また、1日の中でも体温は多少前後すると言われています。

1日の中で朝起きたときには体温は最も低くなっています。

そして、だんだん体温は上昇し、夕方が1日の中で最も体温が高いと言われています。

そのため、朝と夕方の安静時の体温をはかるようにしておくとより正確な平熱を知ることができるかもしれません。

1日に何度もはかるのが大変という場合には、決まった時間の安静時の体温をはかるようにするので問題ないでしょう。

また、毎日体温をはかり続ける必要もありません。

何日かはかってみて大体平熱がどれくらいかわかったら、体調が悪そうかな?というときだけはかってみるようにすれば良いでしょう。

もちろん、愛犬が体温をはかるのに全くストレスを感じないという場合や、しっかり体調管理したいという場合には毎日の習慣にしてみても良いかもしれませんが、そこまできっちりやらなくても大丈夫だということを知っておきましょう。

 

どうしてもはかれないときには

 

今回紹介した方法で体温をはかることにチャレンジしてみたけど、どうしてもはかることができなかったという飼い主さんもきっといるはずです。

無理に体温をはかろうとすると怪我をしてしまう危険性もありますし、愛犬との関係性を壊してしまう可能性もあります。

そこまで無理をしてはかる必要はありません。

それでも、愛犬の体温をなんとかして知りたいという場合には体温計を使用しない方法を紹介しておきます。

人間は熱があるかを確認するときにおでこに触ったり、耳を触ったりして確認しますよね。

犬も同様にして熱があるかどうかを確認することができます。

ただし、犬の場合は脇の下や耳、そしてお腹などを触って確認します。

正確な体温まではわかりませんが、なんとなく熱があるかないかの判断はできるようになります。

この判断をできるようになるためには日頃から体に触れて、どれくらいの温かさであるかをかんじておくことが重要です。

いつもよりも熱を持っているような感じかするといった飼い主さんの感覚はときにとても重要な情報になることがあるのです。

ぜひ、普段から愛犬とのスキンシップを忘れずにとってみてください。

 

まとめ

いかがでしたでしょうか?

今回は犬の体温をはかることの重要性や体温計を使用した体温のはかり方について紹介していきました。
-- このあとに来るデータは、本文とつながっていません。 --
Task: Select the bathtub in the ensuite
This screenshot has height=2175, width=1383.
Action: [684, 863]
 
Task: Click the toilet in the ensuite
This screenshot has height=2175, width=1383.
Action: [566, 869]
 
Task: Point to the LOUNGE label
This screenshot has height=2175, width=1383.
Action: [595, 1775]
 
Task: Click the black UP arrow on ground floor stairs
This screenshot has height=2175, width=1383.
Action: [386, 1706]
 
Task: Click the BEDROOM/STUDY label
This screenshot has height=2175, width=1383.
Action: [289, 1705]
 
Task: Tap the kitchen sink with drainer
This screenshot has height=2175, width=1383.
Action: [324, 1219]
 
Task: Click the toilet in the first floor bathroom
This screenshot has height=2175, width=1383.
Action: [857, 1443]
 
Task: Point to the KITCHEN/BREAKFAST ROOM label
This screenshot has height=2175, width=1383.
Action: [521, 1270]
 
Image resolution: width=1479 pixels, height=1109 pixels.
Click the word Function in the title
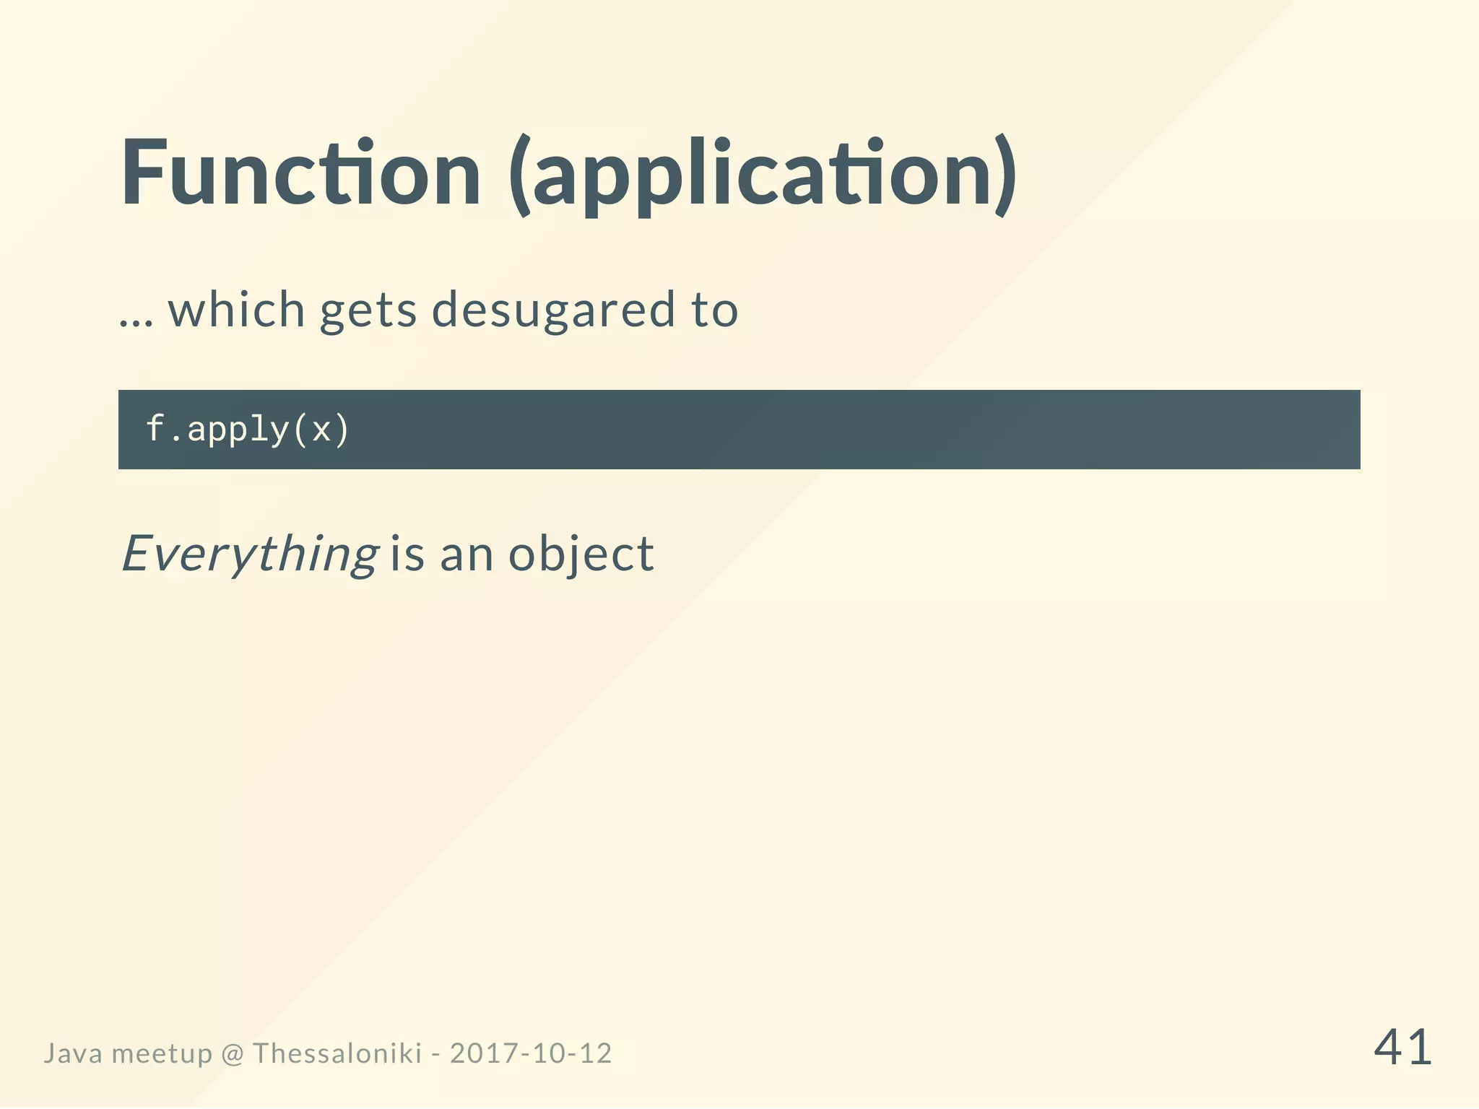300,173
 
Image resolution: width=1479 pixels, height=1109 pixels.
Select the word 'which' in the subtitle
237,309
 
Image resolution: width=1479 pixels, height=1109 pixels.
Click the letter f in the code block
155,428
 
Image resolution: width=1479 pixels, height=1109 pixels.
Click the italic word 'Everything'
250,554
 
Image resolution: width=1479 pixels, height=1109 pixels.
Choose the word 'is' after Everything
407,554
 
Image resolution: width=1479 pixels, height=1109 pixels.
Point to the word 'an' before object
467,556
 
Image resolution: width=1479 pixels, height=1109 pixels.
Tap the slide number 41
1402,1048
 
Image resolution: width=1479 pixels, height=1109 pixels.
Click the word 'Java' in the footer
73,1053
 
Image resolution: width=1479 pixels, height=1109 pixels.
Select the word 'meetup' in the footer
162,1055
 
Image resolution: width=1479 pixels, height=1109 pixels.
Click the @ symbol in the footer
233,1054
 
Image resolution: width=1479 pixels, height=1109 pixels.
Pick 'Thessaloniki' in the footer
337,1053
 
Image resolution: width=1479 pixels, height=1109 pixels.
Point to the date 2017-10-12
531,1053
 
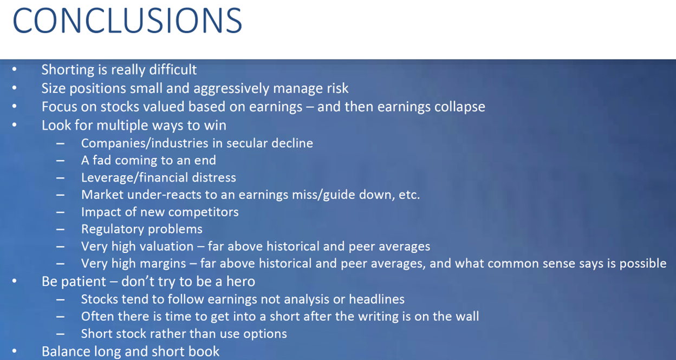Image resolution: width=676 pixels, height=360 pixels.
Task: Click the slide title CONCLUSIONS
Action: (x=127, y=21)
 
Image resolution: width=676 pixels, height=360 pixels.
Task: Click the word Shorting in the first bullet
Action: (x=68, y=70)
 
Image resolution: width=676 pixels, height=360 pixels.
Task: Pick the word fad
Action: (x=102, y=160)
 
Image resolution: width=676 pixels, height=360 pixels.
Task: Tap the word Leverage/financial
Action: (x=134, y=178)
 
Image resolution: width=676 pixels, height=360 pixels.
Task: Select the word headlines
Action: (x=376, y=299)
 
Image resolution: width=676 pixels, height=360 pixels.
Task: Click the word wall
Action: (x=467, y=316)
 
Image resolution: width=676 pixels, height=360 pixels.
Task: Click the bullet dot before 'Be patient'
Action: (x=14, y=282)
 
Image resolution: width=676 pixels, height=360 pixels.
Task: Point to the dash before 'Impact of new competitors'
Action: (x=60, y=212)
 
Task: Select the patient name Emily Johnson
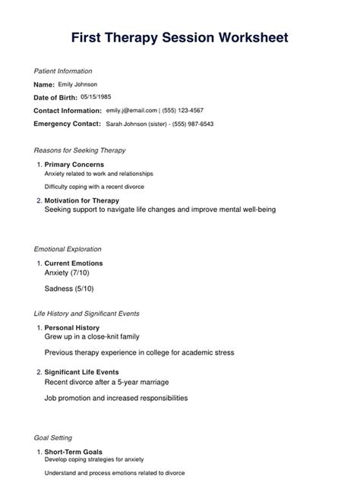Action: pyautogui.click(x=77, y=84)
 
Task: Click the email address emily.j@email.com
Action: pyautogui.click(x=131, y=110)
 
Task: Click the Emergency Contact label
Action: pyautogui.click(x=67, y=124)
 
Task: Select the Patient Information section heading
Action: pyautogui.click(x=63, y=71)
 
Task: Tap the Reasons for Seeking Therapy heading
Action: pyautogui.click(x=80, y=150)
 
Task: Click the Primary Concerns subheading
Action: pyautogui.click(x=74, y=164)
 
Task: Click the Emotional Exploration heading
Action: pyautogui.click(x=68, y=249)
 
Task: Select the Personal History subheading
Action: pyautogui.click(x=72, y=327)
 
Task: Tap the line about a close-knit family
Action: pyautogui.click(x=91, y=336)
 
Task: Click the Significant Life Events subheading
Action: pyautogui.click(x=81, y=372)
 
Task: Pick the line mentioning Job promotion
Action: pyautogui.click(x=115, y=397)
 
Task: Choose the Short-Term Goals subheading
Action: pyautogui.click(x=73, y=451)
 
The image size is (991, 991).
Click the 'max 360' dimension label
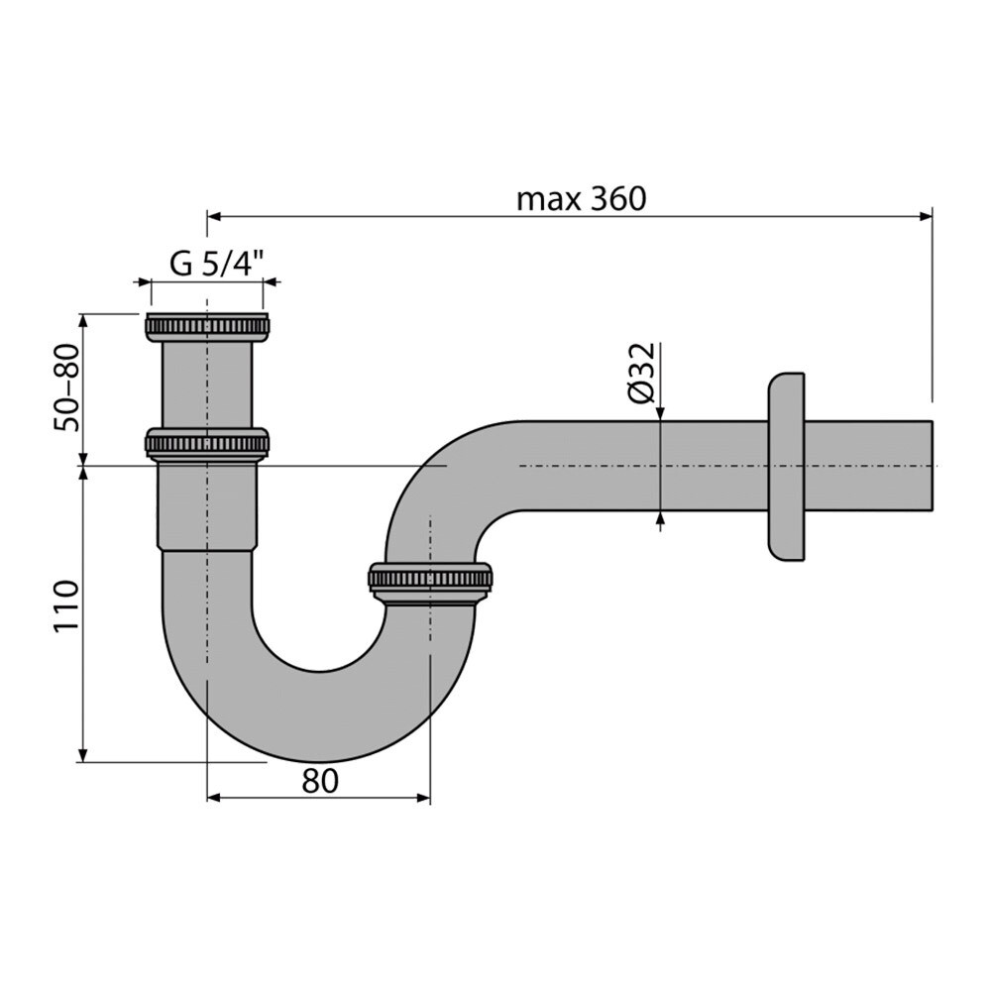pyautogui.click(x=582, y=199)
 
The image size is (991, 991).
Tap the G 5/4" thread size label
pyautogui.click(x=216, y=264)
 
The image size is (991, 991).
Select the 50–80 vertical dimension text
pyautogui.click(x=66, y=387)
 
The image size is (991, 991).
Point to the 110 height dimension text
pyautogui.click(x=66, y=606)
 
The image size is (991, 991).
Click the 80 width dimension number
pyautogui.click(x=320, y=781)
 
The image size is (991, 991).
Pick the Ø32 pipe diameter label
pyautogui.click(x=641, y=374)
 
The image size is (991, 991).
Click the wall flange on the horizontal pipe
pyautogui.click(x=786, y=467)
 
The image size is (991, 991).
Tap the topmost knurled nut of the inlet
pyautogui.click(x=207, y=327)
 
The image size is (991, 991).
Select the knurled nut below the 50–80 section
pyautogui.click(x=207, y=444)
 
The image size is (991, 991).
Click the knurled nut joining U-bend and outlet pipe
pyautogui.click(x=430, y=582)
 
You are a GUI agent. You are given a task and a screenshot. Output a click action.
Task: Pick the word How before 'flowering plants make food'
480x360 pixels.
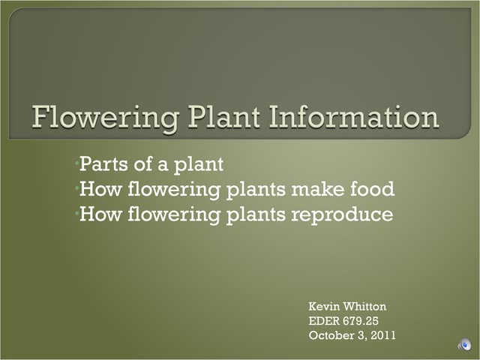[99, 189]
なかなか体温をはかって健康管理をしているという飼い主さんは少ないと思いますが、体温をはかることで体調の異変に早くに気づくことができ、適切な治療を受けさせることができるようになるかもしれません。犬の体温をはかることはやり方さえ知っておけばさほど難しいものではありません。

肛門や粘膜を傷つけないように慎重に行うことを心掛けてチャレンジしてみてください。

また、日々のスキンシップなども単に楽しむだけでなく、体温がいつもより高すぎないかや体に異常がないかなどの健康チェックの時間として活用することで愛犬の健康維持に繋がってきます。